Leonard Cohen: farewell and thanks to the bard of Montreal
Just a matter of weeks since releasing his 14th studio album, another icon departs us
We weren't entirely unprepared. In August, as Cohen's former lover and one time muse Marianne Ihlen lay dying in Norway, he sent her a fond letter in which he wrote 'we are so old and our bodies are falling apart and I think I will follow you very soon.' Then, three weeks ago, Cohen appeared at an event at the Canadian consulate in Los Angeles, in which he commented 'I think I was exaggerating. I've always been into self-dramatization. I intend to live forever.'
With hindsight, this was Leonard Cohen showing his old-school good manners. He must have known he was ill, yet he preferred his fans and admirers to think he was fine, rather than let them fret about him. His courtesy was legendary: he gave the best interviews, responding to intelligent questions with thoughtful answers, and to superficial questions with laconic hilarity, although New Yorker editor David Remnick got a terrifying dressing-down from Cohen after inadvertently showing up late for an interview.
Cohen spent a lifetime wrestling with things: spirituality, sexuality, very expensive wine, but above all, language. Of all the singer-songwriters to have come of age in the 1960s he was the greatest wordsmith, having studied English at McGill under two of Canada's greatest poets, Irving Layton and Louis Dudek, and publishing three poetry collections and two novels before he decided to try being a musician. His first three albums define the early Cohen: raw, haunting and sparsely produced, they chart a progression from the suave melancholy of 1967's Songs of Leonard Cohen through the vulnerable Songs From A Room to 1971's bleak and disturbing Songs of Love and Hate, made while Cohen was about to enter a serious depression. But Cohen never flaunted his struggles; no matter how turbulent his music got, he was the still centre of it. This was, as he would have been the first person to admit, partly because of his own limitations as a singer. He told with great amusement of how, at the start of his music career, he was about to go onstage at a rock festival when he had an attack of nerves. He turned to his manager and said 'This is ridiculous. What am I doing? I can't sing.' His manager replied 'None of you guys can sing. When I want to hear singing I go to the opera.' The lesson, if there was one, is that the relative weakness of Cohen's voice was appealing, because it made him seem vulnerable. As he grew older and smoked more cigarettes, it sank lower and lower and became an ominous rumble, to the point that on his last tours he was forced to tune his guitar down from E to C, so that he could play the same songs in the positions he was used to.

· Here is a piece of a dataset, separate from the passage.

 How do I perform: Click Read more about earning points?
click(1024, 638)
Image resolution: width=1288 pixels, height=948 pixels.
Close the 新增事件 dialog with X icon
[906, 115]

Between 1967 and 2016 Cohen released only fourteen studio albums, but it wasn't for want of inspiration. He would work tirelessly at a song until he felt it was ready: his best-loved song 'Hallelujah' took years to write, and he liked to ruefully compare himself to his friend and rival Bob Dylan, who could and did write classic songs in the space of a taxi ride. Cohen carried himself with a grace and coolness that was maybe born of his own struggles with depression, or maybe he just had it in him all along: there is a story that during the troubled making of 1977's Death of a Ladies' Man, producer Phil Spector held a gun to the singer's neck and said 'Leonard, I love you,' whereupon Cohen slowly pushed the barrel away and replied 'I hope you do, Phil.'
His star slowly fell over the course of the 1980s. 1984's Various Positions, the album which features not only 'Hallelujah' but the equally enduring 'Dance Me To The End of Love', was actually rejected by Columbia for US release. But then in 1988, Cohen released I'm Your Man, and suddenly, Leonard Cohen was no longer just music to see you through a dark night. He had a new swagger, and the deadpan wit which had always lurked in his earlier stuff was on full display. In the mid-2000s it emerged that his manager had embezzled most of his money, so that he was forced to go on tour for the first time in 15 years, yet he was wonderfully unbowed by misfortune and became the hit of Glastonbury. Most famous elderly musicians keep touring because it's just what they do, but there was a poignant pleasure in going to see Cohen in the knowledge that he needed you too. His output increased, dramatically and gratifyingly. His final album, out last month, is one of his best.
Leonard Cohen was very proud of his Jewishness – his maternal grandfather was a prominent rabbi, and his paternal grandfather was the first president of the Canadian Jewish Congress – and his best songs come home to you like prayers, or at any rate like prayers are supposed to. However far they travelled into anguish and confusion, there's always a sense that he's got some sort of map or guidebook, even if he can't always decipher it. In these dark times, people will take from him what consolation or encouragement they can find, because he knew how it feels to lack hope; but for now, let's just be grateful for what he's left us. As he put it himself:
Now I bid you farewell, I don't know when I'll be back
They're moving us tomorrow to that tower down the track
But you'll be hearing from me baby, long after I'm gone
I'll be speaking to you sweetly
From a window in the Tower of Song.
Or, as he sang fourteen years earlier in 'Chelsea Hotel #2': we are ugly, but we have the music.